* [Alıntı Metin]
• aydın’da tren istasyonunda işçi olarak çalışan babası bir kaza sonucu vefat etti. sonra evleri bir yangında kül oldu. anne çocuğunu alıp iş bulma ümidiyle izmir’e taşındı. ama iş bulamayınca çocuğunu yetimhaneye bırakmak zorunda kaldı.

    çocuğun babası ölmüş, annesi de bırakıp gitmişti. okuldan arta kalan vakitlerinde kah hırdavatçıda kah elektrikçide çıraklık yaptı, fransızca öğrenmeye çalıştı. gitar dersleri aldı.

    askerliğini akhisar orduevi’nde müzisyen olarak görev yaptı. tezkereden sonra izmir kordon’da marmara gazinosu’nda şarkılar söyleyip, gitar çalarak para kazanmaya başladı .

    izmir’den sonra istanbul’da çeşitli gazinolarda boy gösterdi. ankara’dan davet aldı.maltepe’deki bomonti gazinosu’nda çalıp söyleyecekti.henüz tanınan bir şarkıcı değildi, az kazanıyordu. “nerde kalabilirim? en ucuz yer neresi?” diye sordu, “hergele meydanı’na git” dediler. gitti kötü bir pansiyonda, tek göz oda buldu. fakat bir oda arkadaşıyla kalmak zorundaydı. bu, kirayı bölüşecekleri için iyiydi, fakat kim olduğunu bilmediği bir adamla kalacağı için de endişeliydi.

* [Veri Kümesi]
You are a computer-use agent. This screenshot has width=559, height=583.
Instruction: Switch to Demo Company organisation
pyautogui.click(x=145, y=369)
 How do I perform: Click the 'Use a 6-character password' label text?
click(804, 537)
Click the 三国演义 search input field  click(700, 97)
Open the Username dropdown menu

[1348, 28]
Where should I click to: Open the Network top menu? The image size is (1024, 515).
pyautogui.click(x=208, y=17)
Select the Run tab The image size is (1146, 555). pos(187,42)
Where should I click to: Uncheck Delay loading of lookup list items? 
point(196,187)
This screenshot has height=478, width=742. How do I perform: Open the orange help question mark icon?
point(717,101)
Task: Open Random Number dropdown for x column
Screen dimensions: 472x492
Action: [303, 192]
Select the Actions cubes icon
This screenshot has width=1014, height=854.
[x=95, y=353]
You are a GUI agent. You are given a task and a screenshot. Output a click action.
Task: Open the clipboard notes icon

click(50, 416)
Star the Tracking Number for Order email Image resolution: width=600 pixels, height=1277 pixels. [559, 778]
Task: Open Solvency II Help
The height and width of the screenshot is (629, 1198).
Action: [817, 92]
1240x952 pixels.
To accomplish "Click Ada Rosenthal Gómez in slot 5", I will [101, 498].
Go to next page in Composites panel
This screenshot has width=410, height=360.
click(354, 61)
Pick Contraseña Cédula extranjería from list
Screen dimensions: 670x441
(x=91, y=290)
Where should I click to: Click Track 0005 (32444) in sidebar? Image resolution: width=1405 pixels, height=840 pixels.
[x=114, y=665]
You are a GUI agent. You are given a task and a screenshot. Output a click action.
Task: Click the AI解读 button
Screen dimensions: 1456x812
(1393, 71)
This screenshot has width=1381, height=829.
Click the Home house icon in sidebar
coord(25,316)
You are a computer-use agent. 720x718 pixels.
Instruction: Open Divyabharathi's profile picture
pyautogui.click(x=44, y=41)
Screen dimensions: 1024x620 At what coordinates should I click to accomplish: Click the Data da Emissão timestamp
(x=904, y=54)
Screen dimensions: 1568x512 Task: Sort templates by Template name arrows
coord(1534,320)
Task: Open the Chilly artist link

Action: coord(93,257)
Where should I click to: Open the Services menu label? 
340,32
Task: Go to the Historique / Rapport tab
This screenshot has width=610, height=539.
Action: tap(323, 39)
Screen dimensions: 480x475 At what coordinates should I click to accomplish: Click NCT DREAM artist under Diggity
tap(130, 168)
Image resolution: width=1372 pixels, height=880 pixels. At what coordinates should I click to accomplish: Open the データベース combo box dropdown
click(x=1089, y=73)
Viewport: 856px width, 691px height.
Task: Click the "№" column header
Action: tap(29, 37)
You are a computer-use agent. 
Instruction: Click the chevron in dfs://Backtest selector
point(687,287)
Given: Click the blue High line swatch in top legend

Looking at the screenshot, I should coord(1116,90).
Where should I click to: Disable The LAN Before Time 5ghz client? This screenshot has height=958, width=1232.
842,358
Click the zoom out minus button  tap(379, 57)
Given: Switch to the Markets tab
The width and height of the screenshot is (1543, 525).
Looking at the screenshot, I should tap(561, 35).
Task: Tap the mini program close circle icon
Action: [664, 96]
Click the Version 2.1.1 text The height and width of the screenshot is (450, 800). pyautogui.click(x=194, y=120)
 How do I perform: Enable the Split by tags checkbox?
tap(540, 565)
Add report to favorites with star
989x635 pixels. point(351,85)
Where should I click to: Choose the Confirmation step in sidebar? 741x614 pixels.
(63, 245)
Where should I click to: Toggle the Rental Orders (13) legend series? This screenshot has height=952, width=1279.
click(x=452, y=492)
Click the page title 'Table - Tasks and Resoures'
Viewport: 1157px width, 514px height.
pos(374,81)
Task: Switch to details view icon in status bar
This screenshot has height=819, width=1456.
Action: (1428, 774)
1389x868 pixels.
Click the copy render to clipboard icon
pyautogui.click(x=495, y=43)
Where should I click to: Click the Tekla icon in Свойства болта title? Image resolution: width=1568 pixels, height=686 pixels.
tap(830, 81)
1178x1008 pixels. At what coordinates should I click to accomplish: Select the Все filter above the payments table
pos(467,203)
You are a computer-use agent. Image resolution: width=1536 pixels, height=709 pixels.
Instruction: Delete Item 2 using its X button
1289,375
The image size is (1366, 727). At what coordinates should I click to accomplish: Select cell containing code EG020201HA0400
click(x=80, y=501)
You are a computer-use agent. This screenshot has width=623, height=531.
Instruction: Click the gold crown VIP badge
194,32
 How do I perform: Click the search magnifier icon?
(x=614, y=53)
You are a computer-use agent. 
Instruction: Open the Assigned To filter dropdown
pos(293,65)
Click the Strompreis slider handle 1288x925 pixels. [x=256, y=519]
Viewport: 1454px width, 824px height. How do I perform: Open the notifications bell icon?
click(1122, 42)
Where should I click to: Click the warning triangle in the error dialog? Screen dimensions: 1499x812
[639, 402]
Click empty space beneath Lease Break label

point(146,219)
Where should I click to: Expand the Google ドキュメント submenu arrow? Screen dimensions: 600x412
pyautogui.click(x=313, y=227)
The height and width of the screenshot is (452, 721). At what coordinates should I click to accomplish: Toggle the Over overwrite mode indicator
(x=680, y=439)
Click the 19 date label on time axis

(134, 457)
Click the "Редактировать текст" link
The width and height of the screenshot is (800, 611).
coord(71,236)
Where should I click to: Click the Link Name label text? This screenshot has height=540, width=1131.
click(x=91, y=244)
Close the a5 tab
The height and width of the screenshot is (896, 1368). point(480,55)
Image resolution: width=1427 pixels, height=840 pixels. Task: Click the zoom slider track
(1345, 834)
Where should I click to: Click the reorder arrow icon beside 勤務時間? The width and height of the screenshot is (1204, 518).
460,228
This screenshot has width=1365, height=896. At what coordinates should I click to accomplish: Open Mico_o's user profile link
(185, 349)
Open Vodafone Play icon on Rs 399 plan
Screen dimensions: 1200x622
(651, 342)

* [Yazılı Görev] Yukarıdaki alıntı metinde "izmir’den sonra istanbul’da" sözleriyle başlayıp "için de endişeliydi." sözleriyle biten bölümü, tek harfini bile değiştirmeden aynen yazın.

* [Yanıt]
izmir’den sonra istanbul’da çeşitli gazinolarda boy gösterdi. ankara’dan davet aldı.maltepe’deki bomonti gazinosu’nda çalıp söyleyecekti.henüz tanınan bir şarkıcı değildi, az kazanıyordu. “nerde kalabilirim? en ucuz yer neresi?” diye sordu, “hergele meydanı’na git” dediler. gitti kötü bir pansiyonda, tek göz oda buldu. fakat bir oda arkadaşıyla kalmak zorundaydı. bu, kirayı bölüşecekleri için iyiydi, fakat kim olduğunu bilmediği bir adamla kalacağı için de endişeliydi.